Insomnia is not getting better, but I think it's worse due to the seizures during the day that cause me to have to rest. So each is affecting the other. I don't know what to do! I'm keeping my smile on because I have all these Easter baskets to make and classes to keep up with. It's just worrysome is all.
I ended up putting in my two weeks notice at work. I'm quitting my job. It's gotten to the point where I'm waking up in the morning knowing that I'm just going to be coming home early, annoying my coworkers with my seizures. I can't stand to hear "You should just go home" in a rude tone or "Mandy is sick "again" guys... You know what that means..."" one more time. (Yes, those are real words that were really said) I don't feel like being left on the floor without someone next to me who cares about me and can take care of me. I want to be home where I am safe and respected. Not to mention that I just need rest.
I actually went to work to find my seizure chart laying on the desk in the back room. It was taped to the wall. I figured that maybe it got really wet (it was taped up on the wall across from the sink) but it was in good condition. Must have fallen off and no one bothered to put it back up. I think it was a little rude not to. I checked the other day and it was gone completely. I find that interesting... Threw it away? Nice.
Still contemplating whether I should find a different job right away, or just relax for a month or two. I hate the idea of not actually being at work bringing in some sort of income to pay my few bills that I pay. Not to mention, having some money to buy my necessities and toiletries. I'll have enough to hold me over two months but I don't want to start on empty. Growing up is hard, isn't it? Looks like ramen noodles and tap water for a few weeks!

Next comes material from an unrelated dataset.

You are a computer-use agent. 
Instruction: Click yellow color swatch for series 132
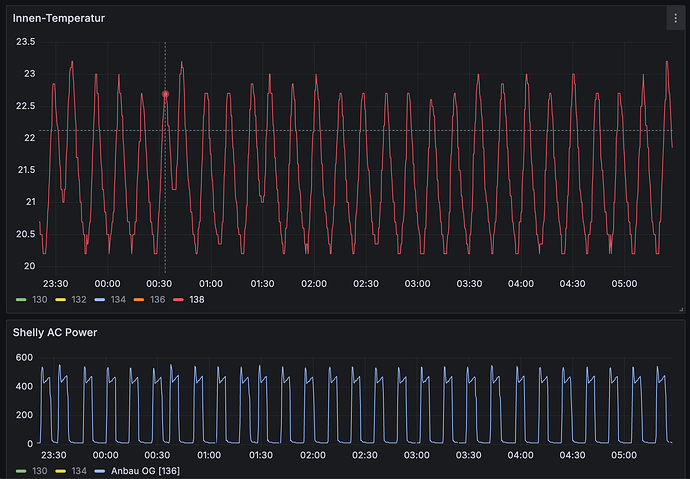coord(59,299)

Well, that's all for today. Everyone have a beautiful weekend.
Mandy AKA EpilepsyBlogger
P.S. - I'M DONE.
Hi Mandy,
ReplyDeleteI read your blog quite often and I was wondering why you don't try and get disability and work part time if you can handle it. Or even try working online.I have petit mal epilepsy myself and find it so much easier working from home doing freelance work. If you ever need to talk to someone else about things just message me.